### MATERIAL TO PROCESS

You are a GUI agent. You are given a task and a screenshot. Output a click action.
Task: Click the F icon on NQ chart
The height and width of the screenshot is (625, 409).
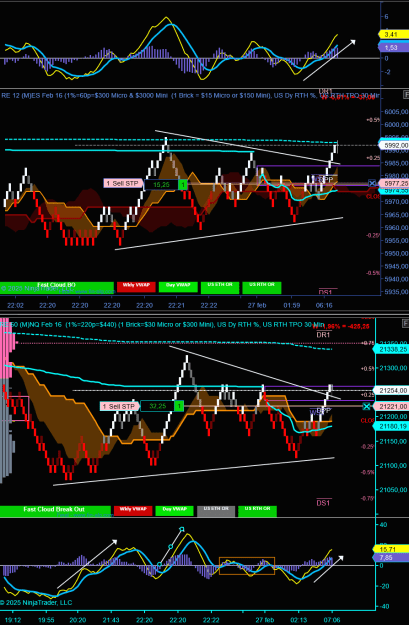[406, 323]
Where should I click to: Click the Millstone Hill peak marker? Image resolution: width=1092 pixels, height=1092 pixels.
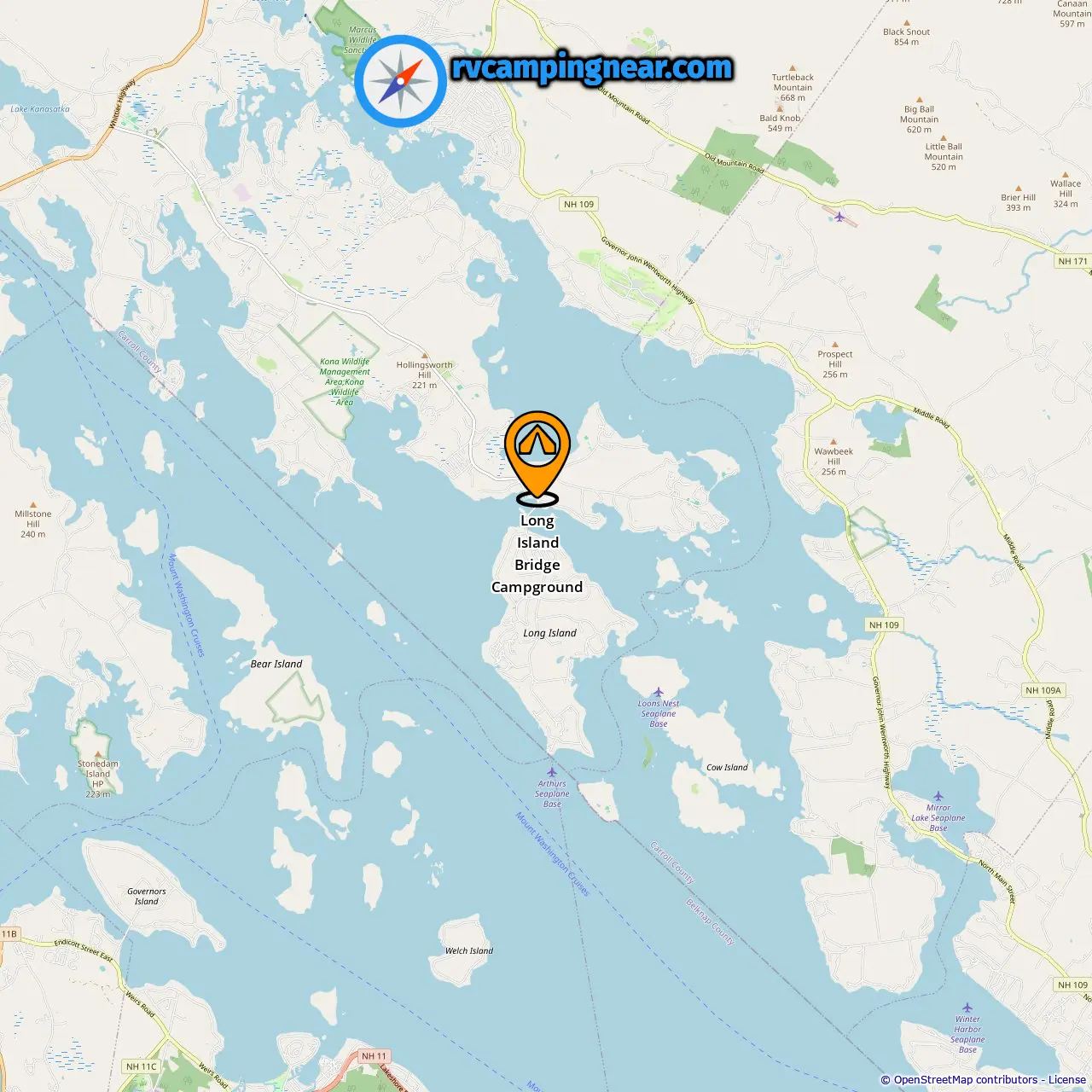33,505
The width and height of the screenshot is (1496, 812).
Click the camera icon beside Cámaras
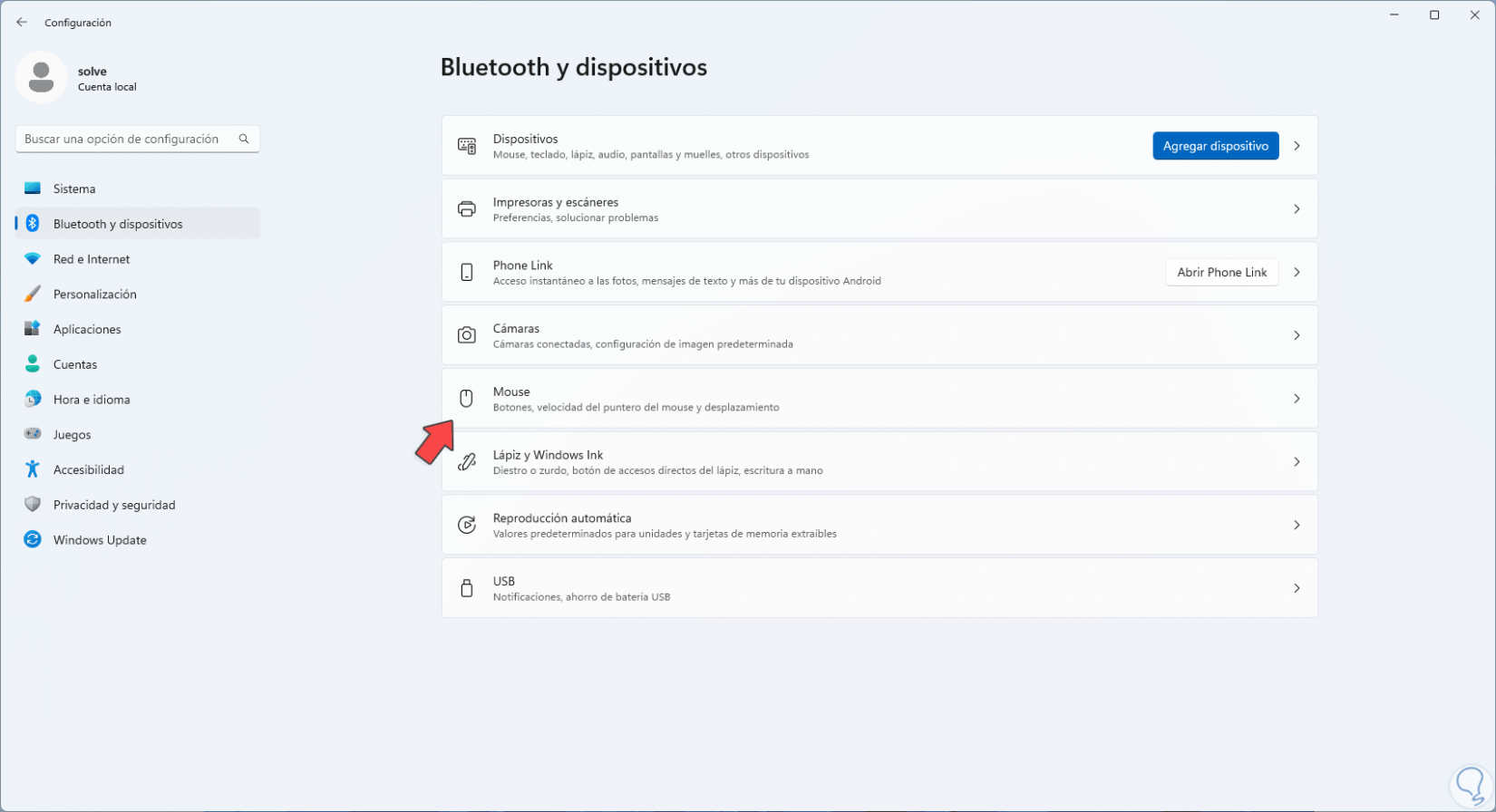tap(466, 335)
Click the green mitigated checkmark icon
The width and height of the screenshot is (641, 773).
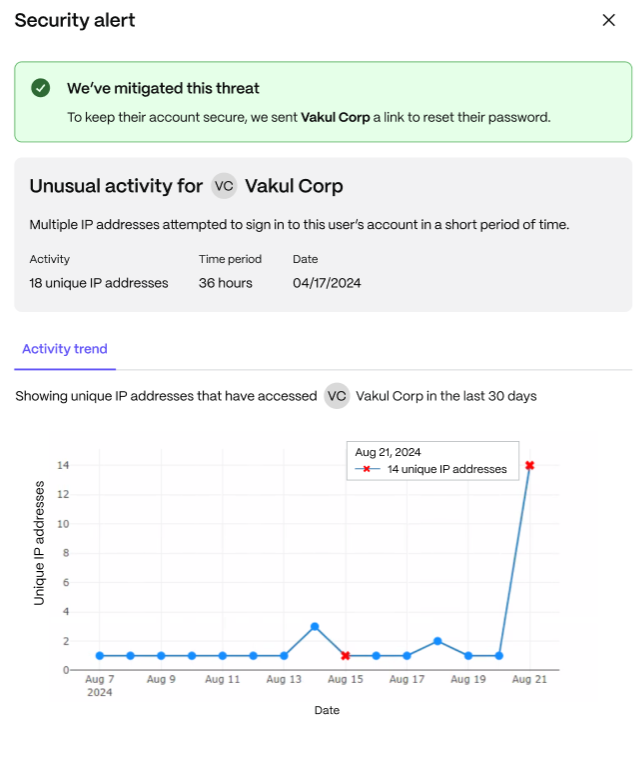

######

WRITTEN TASK = Retype every line of the listing above word for word, leaving out the pictures.

SOLUTION =
You are a GUI agent. You are given a task and a screenshot. Output a click action.
Task: Click the F icon on NQ chart
The height and width of the screenshot is (625, 409).
[406, 323]
Where should I click to: Click the Millstone Hill peak marker? Image resolution: width=1092 pixels, height=1092 pixels.
33,505
The width and height of the screenshot is (1496, 812).
Click the camera icon beside Cámaras
tap(466, 335)
Click the green mitigated checkmark icon
The width and height of the screenshot is (641, 773).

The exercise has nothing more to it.